Cette notion de survenance est globale: elle décrit une relation entre deux classes ou familles de propriétés, disant que toute distinction qui peut être faite à l'aide de la première, peut, en principe, aussi être faite par la première.

Utilisant cette notion, on pourrait dire que, selon Locke, les qualités secondes surviennent sur les qualités premières.

Qualités secondes comme épiphénomènes

L'ordre causal du monde en fait un réseau organisé et lie les propriétés à leur causes et effets possibles. On peut appeler un événement, une chose ou une propriété un épiphénomène si ce lien à l'ordre causal est mono-directionel. Un éphiphénomène est donc quelque chose (une chose, un événement ou une propriété) qui est causé par quelque chose d'autre, mais qui n'a pas d'effets. C'est une impasse de la causalité.

« Response-dependence » Sur le problème général, cf. Dans larticle de Mark Johnston, 1998, « Are Manifest Qualities Response-Dependent ? » (Monist 81, pp. 3-43).

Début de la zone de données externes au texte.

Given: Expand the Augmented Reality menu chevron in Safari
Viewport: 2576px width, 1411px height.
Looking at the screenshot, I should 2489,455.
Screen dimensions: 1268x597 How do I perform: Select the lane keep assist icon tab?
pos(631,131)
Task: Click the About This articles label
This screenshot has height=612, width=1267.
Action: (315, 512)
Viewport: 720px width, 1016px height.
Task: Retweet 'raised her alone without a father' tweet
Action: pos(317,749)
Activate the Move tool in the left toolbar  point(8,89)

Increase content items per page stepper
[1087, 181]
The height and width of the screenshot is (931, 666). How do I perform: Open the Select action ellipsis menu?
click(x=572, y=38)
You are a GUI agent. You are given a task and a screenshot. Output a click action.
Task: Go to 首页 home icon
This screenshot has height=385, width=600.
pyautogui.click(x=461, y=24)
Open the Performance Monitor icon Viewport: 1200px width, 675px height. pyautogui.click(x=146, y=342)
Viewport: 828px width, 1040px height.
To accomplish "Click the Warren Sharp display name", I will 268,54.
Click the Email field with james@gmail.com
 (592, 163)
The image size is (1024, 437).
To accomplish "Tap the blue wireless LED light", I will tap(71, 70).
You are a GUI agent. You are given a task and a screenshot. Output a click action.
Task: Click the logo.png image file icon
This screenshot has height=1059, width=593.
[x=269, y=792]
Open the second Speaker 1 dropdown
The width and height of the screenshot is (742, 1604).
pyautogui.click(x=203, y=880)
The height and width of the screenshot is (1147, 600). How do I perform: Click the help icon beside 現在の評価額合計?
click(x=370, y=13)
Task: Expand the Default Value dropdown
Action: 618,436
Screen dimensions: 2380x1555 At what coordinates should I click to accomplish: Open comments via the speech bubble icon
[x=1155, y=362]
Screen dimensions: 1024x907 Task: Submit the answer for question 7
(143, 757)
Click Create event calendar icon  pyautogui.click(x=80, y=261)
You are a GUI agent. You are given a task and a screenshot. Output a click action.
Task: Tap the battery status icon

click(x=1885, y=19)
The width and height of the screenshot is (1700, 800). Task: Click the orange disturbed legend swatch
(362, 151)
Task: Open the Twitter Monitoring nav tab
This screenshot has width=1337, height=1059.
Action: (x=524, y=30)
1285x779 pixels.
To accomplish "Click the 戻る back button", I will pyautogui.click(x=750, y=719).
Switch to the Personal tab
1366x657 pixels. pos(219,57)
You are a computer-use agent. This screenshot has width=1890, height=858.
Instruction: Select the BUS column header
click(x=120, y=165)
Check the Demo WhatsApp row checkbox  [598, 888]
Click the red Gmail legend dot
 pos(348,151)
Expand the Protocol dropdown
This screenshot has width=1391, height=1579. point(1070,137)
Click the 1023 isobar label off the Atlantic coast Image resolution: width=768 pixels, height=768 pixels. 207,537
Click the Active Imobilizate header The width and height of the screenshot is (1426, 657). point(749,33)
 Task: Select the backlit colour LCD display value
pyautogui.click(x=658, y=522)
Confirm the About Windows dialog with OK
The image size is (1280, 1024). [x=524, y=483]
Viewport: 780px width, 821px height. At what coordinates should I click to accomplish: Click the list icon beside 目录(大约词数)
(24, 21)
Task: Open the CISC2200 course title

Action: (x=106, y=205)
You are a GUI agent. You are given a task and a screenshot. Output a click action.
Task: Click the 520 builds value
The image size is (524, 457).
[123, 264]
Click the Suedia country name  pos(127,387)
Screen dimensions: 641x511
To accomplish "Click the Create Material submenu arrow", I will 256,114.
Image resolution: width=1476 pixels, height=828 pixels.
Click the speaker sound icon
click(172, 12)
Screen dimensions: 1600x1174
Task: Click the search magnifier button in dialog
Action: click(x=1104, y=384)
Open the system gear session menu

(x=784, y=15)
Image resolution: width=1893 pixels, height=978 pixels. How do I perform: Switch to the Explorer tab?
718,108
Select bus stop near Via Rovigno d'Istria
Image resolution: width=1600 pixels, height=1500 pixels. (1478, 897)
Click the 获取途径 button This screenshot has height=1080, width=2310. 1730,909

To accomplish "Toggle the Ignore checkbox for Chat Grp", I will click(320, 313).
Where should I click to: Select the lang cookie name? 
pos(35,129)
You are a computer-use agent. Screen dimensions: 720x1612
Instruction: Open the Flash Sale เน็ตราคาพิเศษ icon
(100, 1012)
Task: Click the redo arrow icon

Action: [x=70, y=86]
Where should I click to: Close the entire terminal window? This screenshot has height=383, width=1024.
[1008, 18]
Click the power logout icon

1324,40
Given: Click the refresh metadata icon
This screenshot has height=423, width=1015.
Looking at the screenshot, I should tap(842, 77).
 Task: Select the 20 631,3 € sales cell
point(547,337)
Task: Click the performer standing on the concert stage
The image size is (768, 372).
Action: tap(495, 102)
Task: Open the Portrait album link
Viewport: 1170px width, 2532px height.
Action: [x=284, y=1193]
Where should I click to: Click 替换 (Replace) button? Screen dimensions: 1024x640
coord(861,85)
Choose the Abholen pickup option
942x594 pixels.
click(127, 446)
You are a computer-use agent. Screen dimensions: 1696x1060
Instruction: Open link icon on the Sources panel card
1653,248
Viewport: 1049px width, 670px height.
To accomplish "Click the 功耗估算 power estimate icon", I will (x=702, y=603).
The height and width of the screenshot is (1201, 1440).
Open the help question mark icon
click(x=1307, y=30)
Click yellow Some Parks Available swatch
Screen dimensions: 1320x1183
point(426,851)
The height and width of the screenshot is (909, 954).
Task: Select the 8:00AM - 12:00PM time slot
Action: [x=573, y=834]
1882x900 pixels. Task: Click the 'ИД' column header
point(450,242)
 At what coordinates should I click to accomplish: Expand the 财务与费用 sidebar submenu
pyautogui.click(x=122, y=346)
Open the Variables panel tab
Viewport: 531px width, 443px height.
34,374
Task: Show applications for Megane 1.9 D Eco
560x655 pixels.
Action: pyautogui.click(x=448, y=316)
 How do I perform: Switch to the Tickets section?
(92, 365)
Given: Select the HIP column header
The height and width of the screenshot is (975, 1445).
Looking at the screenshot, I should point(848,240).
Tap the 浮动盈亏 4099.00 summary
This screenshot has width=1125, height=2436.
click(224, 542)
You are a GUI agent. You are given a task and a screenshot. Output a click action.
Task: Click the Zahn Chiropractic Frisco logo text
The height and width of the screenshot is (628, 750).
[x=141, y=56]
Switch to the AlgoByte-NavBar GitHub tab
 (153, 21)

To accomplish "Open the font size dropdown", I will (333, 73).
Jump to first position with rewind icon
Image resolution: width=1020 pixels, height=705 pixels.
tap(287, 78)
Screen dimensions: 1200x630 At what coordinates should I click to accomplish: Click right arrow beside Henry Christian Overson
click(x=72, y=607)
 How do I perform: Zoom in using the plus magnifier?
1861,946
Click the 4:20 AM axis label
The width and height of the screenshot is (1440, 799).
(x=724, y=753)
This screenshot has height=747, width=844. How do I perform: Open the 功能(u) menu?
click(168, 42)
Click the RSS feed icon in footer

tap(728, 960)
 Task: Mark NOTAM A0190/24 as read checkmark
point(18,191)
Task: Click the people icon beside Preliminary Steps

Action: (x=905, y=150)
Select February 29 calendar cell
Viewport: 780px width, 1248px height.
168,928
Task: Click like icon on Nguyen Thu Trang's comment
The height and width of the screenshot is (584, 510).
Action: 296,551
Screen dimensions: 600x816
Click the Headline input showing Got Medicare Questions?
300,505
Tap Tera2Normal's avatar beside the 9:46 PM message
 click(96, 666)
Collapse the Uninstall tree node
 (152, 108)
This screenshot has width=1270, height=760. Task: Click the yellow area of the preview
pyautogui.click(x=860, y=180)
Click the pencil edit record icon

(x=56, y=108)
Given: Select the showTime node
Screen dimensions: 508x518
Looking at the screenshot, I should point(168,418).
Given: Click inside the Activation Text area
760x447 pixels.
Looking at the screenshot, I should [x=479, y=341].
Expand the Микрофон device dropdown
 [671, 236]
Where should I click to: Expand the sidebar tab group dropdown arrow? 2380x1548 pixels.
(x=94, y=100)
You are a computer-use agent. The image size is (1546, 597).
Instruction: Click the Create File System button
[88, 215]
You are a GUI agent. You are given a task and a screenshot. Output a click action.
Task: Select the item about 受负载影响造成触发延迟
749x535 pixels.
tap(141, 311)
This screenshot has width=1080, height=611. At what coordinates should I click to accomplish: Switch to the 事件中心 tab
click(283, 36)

Les différentes distinctions entre qualités premières et secondes

1. L'idée intuitive

Quelques caractéristiques des choses sont moins objectives ou réeles que d'autres. Pour décrire le monde complètement et tel qu'il est en soi, il n'est pas nécessaire de nommer toutes les caractéristiques des choses: il suffit d'en nommer un sous-ensemble dont les autres dépendent d'une manière ou d'une autre.

2. Différences d'extension

  • Faut-il inclure toutes les charactéristiques relationelles ou extrinsèques? (ou faut-il plutôt, comme Locke, faire une distinction tripartite?)
  • Peut-on inclure des caractéristiques intrinsèques?
  • Faut-il inclure toutes les qualités sensibles (couleur, odeur, texture, forme, goût)?
  • Peut-on inclure, comme Hume, des caractéristiques évaluatives ou morales?

3. Différences d'intension

3a Le projectivisme (Galilei)

Seuls les caractéristiques premières des choses sont réelles. Pensants qu'il y a des couleurs, par exemple, nous faisons une erreur projectiviste (cf. Descartes, Principes I §66): nous prenons une caractéristique de notre réponse à des stimuli pour une caractéristique des stimuli eux-mêmes. Problème: « How can we be justified in taking any of this inner activity as an adequate representation of an outer reality? » (Johnston 1998: 6)

3b Le dispositionalisme (Locke)

Aussi les caractéristiques secondes sont réelles, mais elles ne sont pas telles que nous les concevons. En particulier, elles ne sont pas indépendentes de nos réponses (elles sont « response-dependent »), mais plutôt identiques à des dispositions de produire en nous dans certaines circonstances telles-et-telles expériences sensibles . On peut essayer de captiver ce trait de différentes manières.

Bennett a proposé le critère suivant qui, selon lui, est vrai de toutes les qualités secondes Q mais de n'aucune qualité primaire Q:

« There is a kind K of idea or sensory state such that for an object to have Q is for it to be disposed to cause K states in normal percipients in standard circumstances. » (2001: 78)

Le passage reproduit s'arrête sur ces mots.